→ Written problem
Please carry on the report on the Conference on World Mission and Evangelism in Arusha, picking up after its last sentence.

Metropolitan Dr Geevarghese Coorilos, the moderator of the WCC
Commission on World Mission and Evangelism. Photo: Albin Hillert/WCC
In reports at the Conference on World
Mission and Evangelism - being held in Arusha, Tanzania from 8-13 March -
representatives from the World Council of Churches (WCC) offered their
insights on the historic occasion and reflected on how mission is
changing in today’s societies.
The moderator of the WCC Commission on World Mission and
Evangelism (CWME), Metropolitan Dr Mor Geevarghese Coorilos, spoke on
mission as “turning the world upside down.”
The early disciples of Christ were branded as
subversives that turned the world upside down, he noted. “Discipleship,
for the early disciples of Christ then, meant confronting the hegemonic
empires and announcing the arrival of a new dispensation, the reign of
Christ.”
Today, he said, discipleship is about challenging
idolatries which try to replace God’s sovereignty with human power and
money. “The ecumenical movement as a mission movement should resist
empires of our times,” he said. “However, many a time during the past
two decades of my engagement, I felt that some of our ecumenical
institutions themselves are not free from the value orientations of the
modern-day empires.”

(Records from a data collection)
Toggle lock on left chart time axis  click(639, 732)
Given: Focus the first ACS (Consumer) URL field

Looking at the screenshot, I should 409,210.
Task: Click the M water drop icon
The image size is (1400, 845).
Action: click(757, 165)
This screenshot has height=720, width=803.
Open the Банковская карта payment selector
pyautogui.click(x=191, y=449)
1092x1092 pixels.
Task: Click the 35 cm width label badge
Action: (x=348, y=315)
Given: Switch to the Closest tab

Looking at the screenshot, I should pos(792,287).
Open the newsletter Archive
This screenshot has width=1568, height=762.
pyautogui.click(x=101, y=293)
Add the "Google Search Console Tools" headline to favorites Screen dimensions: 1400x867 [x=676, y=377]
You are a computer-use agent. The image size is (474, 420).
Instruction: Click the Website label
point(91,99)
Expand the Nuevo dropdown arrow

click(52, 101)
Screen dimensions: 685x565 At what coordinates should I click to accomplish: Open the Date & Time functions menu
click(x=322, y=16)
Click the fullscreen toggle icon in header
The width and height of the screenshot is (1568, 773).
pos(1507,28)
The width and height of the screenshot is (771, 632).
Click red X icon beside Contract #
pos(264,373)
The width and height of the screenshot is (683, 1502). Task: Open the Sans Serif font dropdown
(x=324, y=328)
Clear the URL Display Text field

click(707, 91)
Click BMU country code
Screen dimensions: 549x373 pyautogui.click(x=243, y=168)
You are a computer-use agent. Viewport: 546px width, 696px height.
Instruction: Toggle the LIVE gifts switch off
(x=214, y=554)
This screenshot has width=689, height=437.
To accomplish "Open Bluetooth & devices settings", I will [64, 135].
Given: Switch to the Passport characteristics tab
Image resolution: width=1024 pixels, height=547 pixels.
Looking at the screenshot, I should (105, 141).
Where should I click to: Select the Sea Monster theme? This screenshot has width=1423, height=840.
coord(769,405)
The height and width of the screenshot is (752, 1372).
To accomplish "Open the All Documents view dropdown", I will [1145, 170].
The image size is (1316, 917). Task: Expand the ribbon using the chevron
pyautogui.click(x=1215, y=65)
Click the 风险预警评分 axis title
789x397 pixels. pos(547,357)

→ Result
Mission as turning the world upside down is also about
reversing existing mission paradigms, he continued. “The purpose of
mission here is not simply to move people from the margins to the centre
but also to challenge those systems and people who tend to remain at
the centre by keeping people on the margins,” he said. “This has
implications for our churches, mission bodies and ecumenical
institutions too.”
Rev. Dr Jooseop Keum, director of the Commission on
World Mission and Evangelism offered highlights of CWME work over the
past decade. He also noted we are facing a sharp challenge to define the
vision and relevance of the ecumenical movement within the changing
ecclesial and global landscapes of today. “First, mission can play a
prophetic role in bringing together unity and justice discourses in the
ecumenical movement,” he said. “Mission provides a holistic approach
that helps to affirm the integrity of the ecumenical movement because of
the way in which it connects people and contexts.”
Second, he reflected, mission can play a creative role
in the midst of the dilemma between movement and institution by bringing
new visions of movement. “However, over time the institution can lose
the vision for the movement and fall into the temptation to only serve
its self-interest,” he said. “In such a situation mission can provide
the bridge between movements and institutions through missiological
imagination and action.”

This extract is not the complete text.